What's important is that Madden 25 gives you the choice.
Infinity Engine 2 and Run Free Create the Most Authentic Football Experience Ever
In the headline of his review for IGN, Jack DeVries notes that Madden 25 is "so much football." Meant both as a compliment and an ever-so-slight disappointment about a lack of presentation improvement, DeVries really got to the heart of what Madden 25 is about.
Simply put, this is the most authentic-feeling in gaming history. Even the folks who spend their nights on Reddit sobbing about the loss of the NFL 2K franchise cannot deny the fluidity of motion realism work that went into Madden 25. Players move with realism, have an increased understanding of where they are on the field—particularly on the sidelines—and the animations and tackling have been fine-tuned.
A majority of these are subtle adjustments, brought forth by the new Infinity Engine 2. The new tackling and animations engine was first introduced in Madden 13, a feature that drew widespread praise from critics, who noted the video game felt far less video-gamey than ever before. (Yes, you read that correctly.)

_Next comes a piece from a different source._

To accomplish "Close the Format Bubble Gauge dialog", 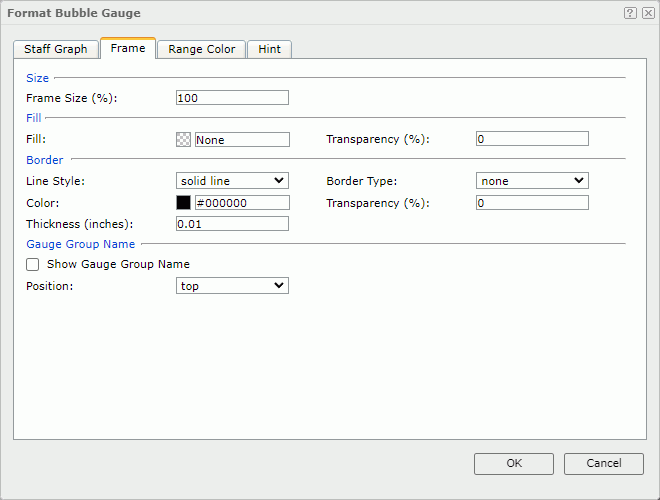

This year, the second iteration of that engine improves on the progress made a year ago and takes it a step further. The small glitches you saw in Madden 13, particularly players flopping like J.J. Barea after plays, are gone. No longer will there be a calamity of unintentional comedy after plays, which is unfortunate—at least for people like me who enjoy those sorts of things.
The EA Sports blog goes deep into what the second year of Infinity means for the franchise, particularly the improvements made on the defensive side. The Hit Stick, seemingly neutered over the past couple years, is back with force. While it may never reach the devastation level it did in its inception, the stick now works more realistically than ever, allowing for bone-crushing hits that could, you know, actually happen in real life.
For the vastest improvements, though, look no further than the running game. Perhaps the biggest in-game adjustment the folks at EA Sports made this season was the addition of the Run Free controls, a precision modifier that allows gamers to harness the true talents of their running backs.
Variations of speed accelerations, jump cuts, dives, hurdles, stiff arms and just about every other possible animation have been put into the game, with each back having his abilities tailored to his true style of play.
You're not going to expect Marshawn Lynch to do a Barry Sanders spin move in real life, are you? Well, don't try it in Madden 25 unless you want to get tackled. Same goes for those of you who used to enjoy trucking over Patrick Willis with Darren Sproles. I mean, anything can happen. But you're better off using one of the variety of speed modifiers to blow past the San Francisco 49ers linebacker.
This is just a quick summary, and I'm barely just getting the hang of the controls myself. Put in a few seasons in your online league or offline Connected Franchise, and you'll begin noticing these subtle differences make the game stand out.